INFLATION HAS fallen below the Government's target for the first time since Bank of England independence, official figures revealed yesterday, prompting fresh calls for UK interest rate cuts.

Heavy discounting on the high street helped take the underlying inflation rate down to 2.4 per cent in February, the first time it has dipped below its 2.5 per cent target since November 1994. Falls in second-hand car prices were another factor behind the surprise 0.2-point tumble in underlying inflation, according to data from the Office for National Statistics (ONS).

There was an even sharper fall in the headline rate of inflation, which dropped 0.3 points to a five-year low of 2.1 per cent. Recent falls in borrowing costs, which are not included in the underlying inflation measure, wiped almost 0.2 points from the headline rate in February.

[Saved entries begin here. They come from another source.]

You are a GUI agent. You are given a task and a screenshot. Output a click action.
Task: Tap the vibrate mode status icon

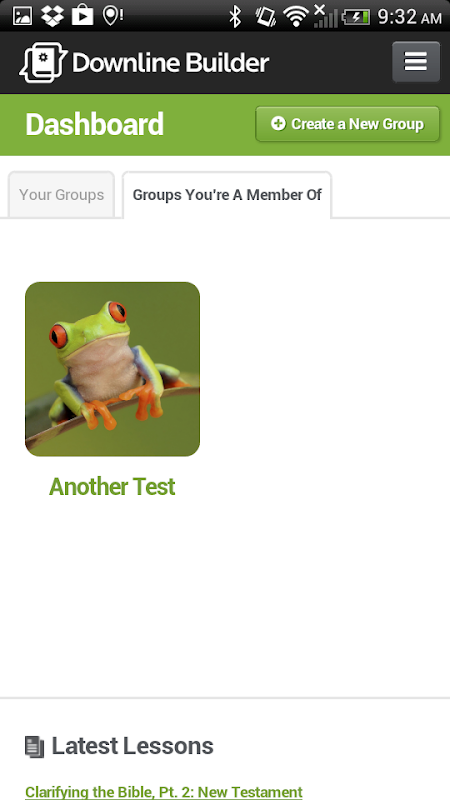point(266,16)
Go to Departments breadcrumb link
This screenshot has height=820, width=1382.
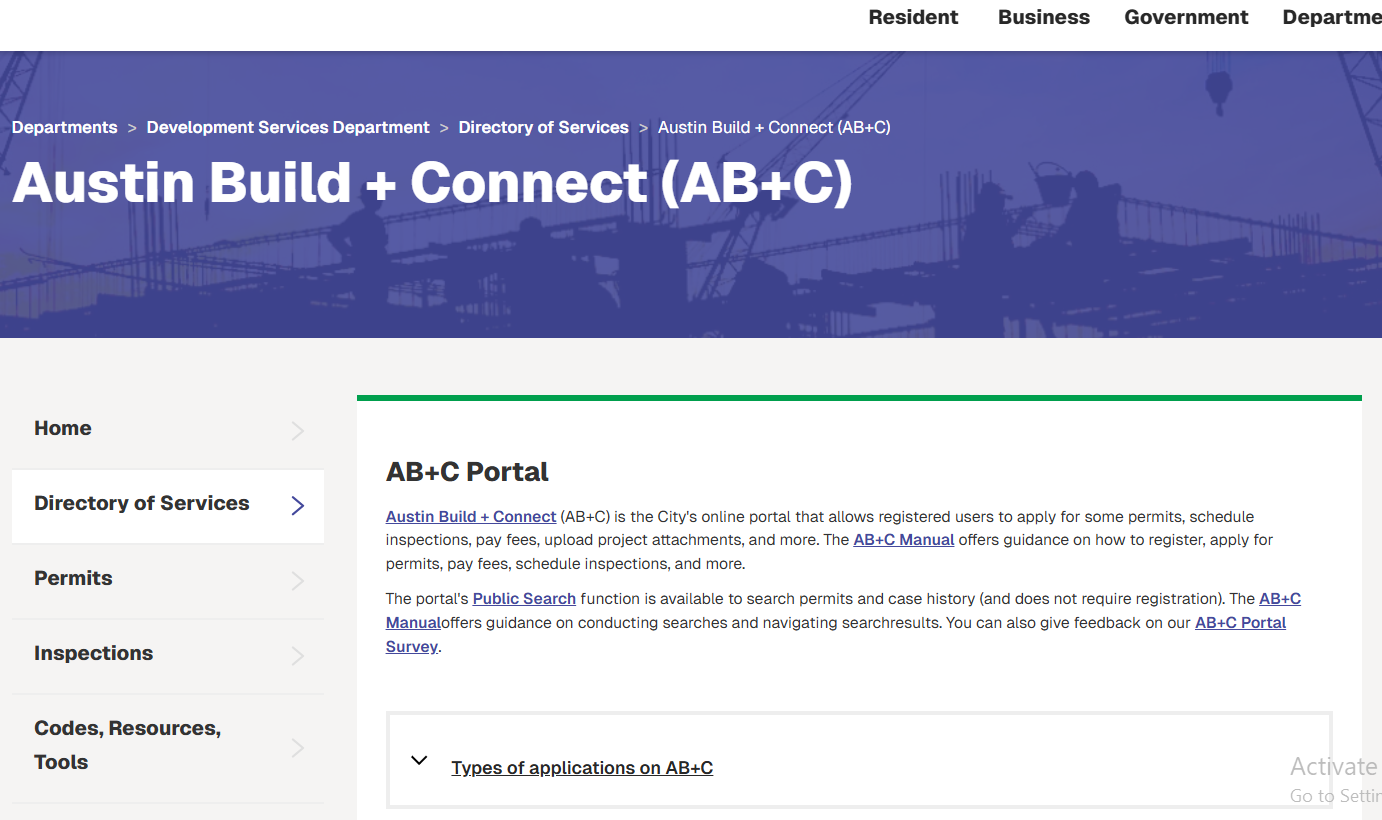(x=65, y=127)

Additional downward effects on inflation came from alcohol and chemist goods, although these were partially offset by food price inflation, which hit a two-and-a-half year high.

Sterling weakened to over 67p against the euro following the release of the figures, although it later made up lost ground to close at 66.8p. Short sterling surged as analysts re-evaluated the chances of another interest rate cut next month.

The data prompted renewed rate cut calls from industry. Ian Peters, deputy director general of the British Chambers of Commerce, said: "The figures strengthen our view that the Bank of England should cut rates by half a per cent."

Analysts warned that the next set of inflation figures, which will take account of Budget increases in tobacco and petrol duty, are likely to be less favourable. The Budget changes could add almost 0.5 per cent to headline inflation, according to the ONS. However, few analysts thought these temporary effects would stand in the way of further rate cuts from the Bank.

Speaking in Manchester last night, DeAnne Julius, a member of the nine- strong Bank of England Monetary Policy Committee, said she hoped flexibility in the service sector would allow the economy to combine a high level of employment with low inflation.

Data released by the Engineering Employers' Federation yesterday showed that pay deals in the sector stabilised in the three months to February at 2.6 per cent.